The captain of Costa Concordia has been found guilty of manslaughter and sentenced to 16 years in prison.
Captain Francesco Schettino was at the helm when the ship hit rocks off Italy in January 2012, killing 32 people.
He was accused of taking the vessel too close to the shore and then abandoning ship with passengers and crew still on board.
Schettino denied the charges and said he was being made a scapegoat.
Three judges at the end of the 19 month trial in Grosetto, Tuscany, handed down sentences of five years for shipwreck, 10 years for manslaughter and one year for leaving the ship before his passengers.
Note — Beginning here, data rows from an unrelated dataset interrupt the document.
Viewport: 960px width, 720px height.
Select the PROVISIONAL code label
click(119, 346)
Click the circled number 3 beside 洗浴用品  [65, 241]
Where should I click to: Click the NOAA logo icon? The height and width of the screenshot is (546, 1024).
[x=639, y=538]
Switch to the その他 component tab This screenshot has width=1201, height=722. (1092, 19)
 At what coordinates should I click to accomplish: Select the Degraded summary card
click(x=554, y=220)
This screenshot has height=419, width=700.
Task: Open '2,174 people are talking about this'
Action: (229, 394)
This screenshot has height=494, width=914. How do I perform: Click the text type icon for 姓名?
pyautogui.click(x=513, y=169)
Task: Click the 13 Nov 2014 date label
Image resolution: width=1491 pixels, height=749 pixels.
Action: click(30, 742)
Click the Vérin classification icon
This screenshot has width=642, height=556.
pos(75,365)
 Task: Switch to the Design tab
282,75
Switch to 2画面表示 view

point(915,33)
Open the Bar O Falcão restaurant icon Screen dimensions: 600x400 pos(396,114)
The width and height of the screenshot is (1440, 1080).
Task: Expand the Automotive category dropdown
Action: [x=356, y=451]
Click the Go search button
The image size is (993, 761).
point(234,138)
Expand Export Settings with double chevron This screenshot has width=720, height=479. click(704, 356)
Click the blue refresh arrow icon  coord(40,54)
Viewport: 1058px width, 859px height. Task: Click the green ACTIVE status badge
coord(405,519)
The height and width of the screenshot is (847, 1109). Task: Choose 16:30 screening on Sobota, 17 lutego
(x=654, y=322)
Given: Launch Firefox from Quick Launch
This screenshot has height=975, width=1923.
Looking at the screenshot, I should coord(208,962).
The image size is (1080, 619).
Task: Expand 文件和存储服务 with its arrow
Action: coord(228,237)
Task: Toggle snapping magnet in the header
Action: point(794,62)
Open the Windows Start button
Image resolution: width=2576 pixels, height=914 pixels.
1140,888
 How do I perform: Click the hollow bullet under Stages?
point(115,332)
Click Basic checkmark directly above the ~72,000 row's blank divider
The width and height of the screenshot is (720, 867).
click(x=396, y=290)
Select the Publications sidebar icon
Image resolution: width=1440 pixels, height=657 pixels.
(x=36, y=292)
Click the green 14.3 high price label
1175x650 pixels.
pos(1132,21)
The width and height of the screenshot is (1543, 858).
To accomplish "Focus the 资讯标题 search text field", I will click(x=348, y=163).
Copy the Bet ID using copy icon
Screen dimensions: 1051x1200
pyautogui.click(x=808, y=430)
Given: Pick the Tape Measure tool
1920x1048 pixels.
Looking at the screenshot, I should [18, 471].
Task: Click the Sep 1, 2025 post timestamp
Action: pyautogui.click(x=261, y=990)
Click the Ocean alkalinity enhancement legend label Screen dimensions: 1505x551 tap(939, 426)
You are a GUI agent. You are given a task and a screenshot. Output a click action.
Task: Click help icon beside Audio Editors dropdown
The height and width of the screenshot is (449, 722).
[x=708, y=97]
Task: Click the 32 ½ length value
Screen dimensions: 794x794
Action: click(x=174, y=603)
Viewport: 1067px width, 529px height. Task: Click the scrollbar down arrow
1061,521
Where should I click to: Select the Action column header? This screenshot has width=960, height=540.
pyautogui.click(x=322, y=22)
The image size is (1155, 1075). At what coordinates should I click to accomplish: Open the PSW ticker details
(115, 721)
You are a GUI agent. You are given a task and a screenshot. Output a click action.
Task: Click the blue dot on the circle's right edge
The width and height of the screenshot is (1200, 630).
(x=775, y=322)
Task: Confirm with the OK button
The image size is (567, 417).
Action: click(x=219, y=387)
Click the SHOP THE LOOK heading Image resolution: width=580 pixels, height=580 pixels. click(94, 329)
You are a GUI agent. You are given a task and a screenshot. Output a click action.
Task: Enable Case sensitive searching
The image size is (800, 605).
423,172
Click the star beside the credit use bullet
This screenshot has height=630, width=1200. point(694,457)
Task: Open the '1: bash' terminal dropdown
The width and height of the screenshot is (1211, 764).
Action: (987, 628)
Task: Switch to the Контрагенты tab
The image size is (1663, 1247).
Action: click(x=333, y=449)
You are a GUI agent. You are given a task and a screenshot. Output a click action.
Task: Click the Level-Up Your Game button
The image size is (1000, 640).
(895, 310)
Prosecutors had sought a jail term of 26 years.
Schettino was freed pending an appeal, a process that could last for several more years.
Even if the guilty verdict is confirmed at the next judicial level, he will then have recourse to a second appeal, which would be heard by Italy’s supreme court, The Telegraph reported.
Lawyers for Britons involved in the Costa Concordia disaster are continuing to fight for settlements.
Meanwhile, British victims, including four crew and six passengers, are seeking damages for injuries and psychological effects.
Philip Banks, from law firm Irwin Mitchell, which is representing some victims, said survivors has suffered a “horrendous ordeal which some may never truly overcome”.
Some passengers say they have suffered nightmares and flashbacks, while others say they were diagnosed with post-traumatic stress disorder.
“The trauma they have been through has left some of them needing specialist therapy and counselling to come to terms with what happened and enable them to begin to move on with their lives,” Banks told the BBC.
The firm has secured undisclosed settlements for a number of British passengers through the UK courts against Italian cruise operator Costa.
Lawyers were “continuing to fight for the rights of the remaining passengers and crew whose cases have not yet settled,” the firm said in a statement.
Banks said settlements would allow people to pay for treatments, to cover their lost earnings, and to replace personal items lost on board.
“It will also compensate them for pain and suffering,” he added.
Seamus Conlon, managing director of leading retailer Cruise.co.uk said: “We’re sure that many of the victims and families of the Costa Concordia will feel that justice has been served now that Francesco Schettino has received a long sentence for abandoning his ship in 2012, although there may be some questions raised about whether 16 years is enough given that 32 people lost their lives in this tragic incident.
“Following the anniversary of the sinking last month our community of over 200,000 users shared their views on current safety standards on cruise ships and we were pleased to see that British cruisers have greater confidence now when travelling on cruise ships thanks to the introduction of new policies by the Cruise Lines International Association (CLIA), such as an increase in the number of lifejackets.
“However, while a third believe cruise ships are built for safety, a substantial 29% of our respondents remain convinced that ships are instead built to impress passengers. The Costa Concordia is an important reminder that safety is the primary concern for cruise liners and we’re confident these standards will only continue to increase.”